Aug. 2 (Bloomberg) -- Romania’s Constitutional Court postponed a ruling on validating the results of a July 29 referendum to impeach suspended President Traian Basescu, prolonging the political turmoil that has weakened the leu.
The nine-member panel postponed a judgment until Sept. 12 to review electoral documents and voter lists after receiving conflicting data from the central electoral bureau and the statistics institute, according to a court statement released today in Bucharest. The government must send an updated list of voters to the court by Aug. 31.
The decision to postpone a ruling as the court waits to decide if a minimum turnout threshold was reached will prolong a battle between Basescu and Premier Victor Ponta that helped weakened the leu 4 percent against the euro in the past month, boosted borrowing costs and delayed a review of an international bailout before parliamentary elections in November or December.
“The referendum should have been annulled” because the authorities provided “inaccurate data,” Aspazia Cojocaru, one of the judges, told reporters in Bucharest.

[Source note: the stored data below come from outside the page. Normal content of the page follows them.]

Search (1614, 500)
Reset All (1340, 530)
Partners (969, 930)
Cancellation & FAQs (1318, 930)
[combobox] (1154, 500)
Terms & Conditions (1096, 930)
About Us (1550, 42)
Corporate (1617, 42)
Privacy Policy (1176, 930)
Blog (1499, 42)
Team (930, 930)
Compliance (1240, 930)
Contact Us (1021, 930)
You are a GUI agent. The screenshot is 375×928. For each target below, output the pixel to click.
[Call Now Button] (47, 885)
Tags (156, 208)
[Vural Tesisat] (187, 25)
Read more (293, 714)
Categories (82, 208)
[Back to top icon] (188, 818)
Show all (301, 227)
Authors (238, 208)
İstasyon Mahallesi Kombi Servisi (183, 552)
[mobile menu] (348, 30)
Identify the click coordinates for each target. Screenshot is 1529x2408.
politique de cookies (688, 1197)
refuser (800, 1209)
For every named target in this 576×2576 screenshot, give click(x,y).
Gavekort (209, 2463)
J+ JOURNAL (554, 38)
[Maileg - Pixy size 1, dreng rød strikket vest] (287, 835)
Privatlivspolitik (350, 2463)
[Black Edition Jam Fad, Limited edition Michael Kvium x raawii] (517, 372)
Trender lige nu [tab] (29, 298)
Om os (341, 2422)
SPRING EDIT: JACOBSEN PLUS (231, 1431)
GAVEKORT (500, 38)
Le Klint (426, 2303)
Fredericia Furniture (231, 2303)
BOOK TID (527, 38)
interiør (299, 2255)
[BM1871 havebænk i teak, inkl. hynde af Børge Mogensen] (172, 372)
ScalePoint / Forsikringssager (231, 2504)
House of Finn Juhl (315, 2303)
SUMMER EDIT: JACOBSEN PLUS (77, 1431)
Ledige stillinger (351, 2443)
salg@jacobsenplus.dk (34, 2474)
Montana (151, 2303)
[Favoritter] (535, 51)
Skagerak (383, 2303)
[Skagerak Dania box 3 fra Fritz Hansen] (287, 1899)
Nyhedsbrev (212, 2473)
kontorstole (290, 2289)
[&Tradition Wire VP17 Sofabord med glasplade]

Turnout for the referendum called by Ponta’s ruling coalition was 46.24 percent, according to the central electoral bureau, below the majority required under the constitution. Of those who took part, 87.52 percent approved Basescu’s ouster, while 11.15 percent chose to keep him in power.
The government challenged the result, saying the voter lists were outdated and didn’t reflect the real number of registered voters in the country.
“We consider the court’s decision as correct and we will respect it,” Ponta said in an e-mailed statement today. “We will start discussions with all the institutions responsible for updating the voting lists and the process will be done in a legal and transparent manner.”
The International Monetary Fund and the European Union started a planned quarterly review of Romania’s 5 billion-euro ($6.1 billion) precautionary accord on July 31.
The plebiscite was boycotted by the Democrat-Liberal party, which backs Basescu, to ensure turnout was below 50 percent of the 18.3 million voters on the lists used by the electoral bureau to organize the referendum.